**SUPPLIED PASSAGE**
2

I am trying to do some regex pattern matching in java in order to try and import values from a structure file with two distinct patterns.

I have a file that may look like this:

[Group Variable]
name = Value

[Valid Extensions]
images = {
jpeg
png
}

This file is a config file for a java program. I am using a modified version of the java code here: What is the easiest way to parse an INI file in Java?

This code lets me make specific requests for a variable name like name. (Therefor no need to save anything to the left of the equal sign.

The first pattern is simple, "Grab any content on the line after the equals sign". The regex for that is pretty simple: (\s*([^=]*)=(.*))

The second is a little more complicated "grab all content after the equals sign between the curly braces (i.e. to enclose elements of an array spread out across multiple rows)"

I have tried to find the text between two curly braces using a modification of (?<=\\{)(.*?)(?=\\})

I have tried to setup an if statement to ignore a line containing open curly brace like ([^\{]|^)* https://stackoverflow.com/a/1264575/4383447. From my reading regex will support if then else logic (?(?=regex)then|else) so

I haven't been able to get the regix for this or the combination of the two working. And it's preferred that I use a complicated regex expression capable of handling both cases rather than use iteration or recursion on the java side.

Interestingly some of my attempts seem to fail on the java side, and others while possible that they would have worked did not appear to work as tested by: https://regex101.com/r/aG1xO0/2 . A few of the attempts I still had recorded when I decided to post it as a question are below. I no longer have my efforts on if and or logic alternatives.

(\s*([^=]*)=\{)(.*?)(?=\})
(\s*([^=]*)=(?<=\{)(.*?)(?=\}))
\s*([^=]*)=(?(?=([^{]|^)(.*))(.*)|{([^}]*)})
\s*([^=]*)=(.*))|(\s*([^={*}]*)=\{)(.*?)(?=\})
Community
  • 1
  • 1
EngBIRD
  • 1,915
  • 3
  • 18
  • 22
  • Is your question about the second regex? Try [`String pat = "(?s)=(.*?)(?=\n\\[|$)"`](https://regex101.com/r/eQ5eC4/1) with `Matcher#find()`. – Wiktor Stribiżew Mar 26 '16 at 23:47
  • What results you expect here exactly? Should `name` and `images` be also part of your result? Or maybe you are interested only in `Value` and `{...}` part? – Pshemo Mar 26 '16 at 23:48

3 Answers3

2

Based on your description you may be looking for something like

Pattern p = Pattern.compile("=\\s*(\\{[^}]*\\}|.*)");
Matcher m = p.matcher(data);
while(m.find()){
    System.out.println(m.group(1));
    System.out.println("------");
}

DEMO

Explanation.

We are looking for some part which exists after = and optionally whitespaces. But we don't need that part so we can either

  1. use look-behind (?<=...)

or

  1. wrap needed part in capturing group.

**DATA EXTRACT**
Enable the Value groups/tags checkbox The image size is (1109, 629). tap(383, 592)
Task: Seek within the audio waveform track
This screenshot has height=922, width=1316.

**WRITTEN PROBLEM 1**
In the Java regex thread, reproduce the section starting with "We are looking" and going on through "in capturing group.", replacing "look-behind" with "lookbehind assertion".
**WRITTEN PROBLEM 2**
Based on the Java regex thread, state whether each of these statements agrees with it: (a) the poster wants a single complex regex for both cases instead of iteration or recursion in Java; (b) the file is a config file for a Python program; (c) the poster still has the earlier attempts using if and or logic. Answer yes or no for each, and quote the deciding words.
**WRITTEN PROBLEM 3**
Continue the Java regex thread from the point where it stops.
The material after the Java regex thread comes from a separate, unrelated source.

**EXERCISE OUTPUT 1**
We are looking for some part which exists after = and optionally whitespaces. But we don't need that part so we can either

  1. use lookbehind assertion (?<=...)

or

  1. wrap needed part in capturing group.

**EXERCISE OUTPUT 2**
(a) Yes: "it's preferred that I use a complicated regex expression capable of handling both cases rather than use iteration or recursion on the java side."
(b) No: "This file is a config file for a java program."
(c) No: "I no longer have my efforts on if and or logic alternatives."

**EXERCISE OUTPUT 3**
Option 1 is impossible here because look-behind must have obvious maximum length which \s* (zero or more optional whitespaces) prevents. Which means we are left with option 2.
Now need to describe two cases which we are interested in. To do so we will use case1|case2 and we will put it in capturing group. To avoid situation where matching case1 will prevent matching case2 we need to write most specific case at start. Here it is regex representing area {.\n.\n.} because regex matching only one line {. could prevent us from matching rest of \n.\n.} part.

Now {...} can be represented as \\{[^}](\\}. [^}] means any non-} character which means we will be also able to match line separators. So it has advantage over .*? because we don't need to bother with making regex see . as all characters including line separators with Pattern.DOTALL flag. We also don't need to use reluctant quantifier *? which reduces performance a little because of backtracking.

Avoiding Pattern.DOTALL also has this advantage that we can write regex representing second case (rest of line after =) simply as .* because . will not be able to match line separators.


If you want to also include property name you could use ^([^=\n\r]+?)\s*=\s*(\{([^}]*)\}|.*) regex with MULTILINE flag (allowing ^ to represent start of each line, not only start of entire text).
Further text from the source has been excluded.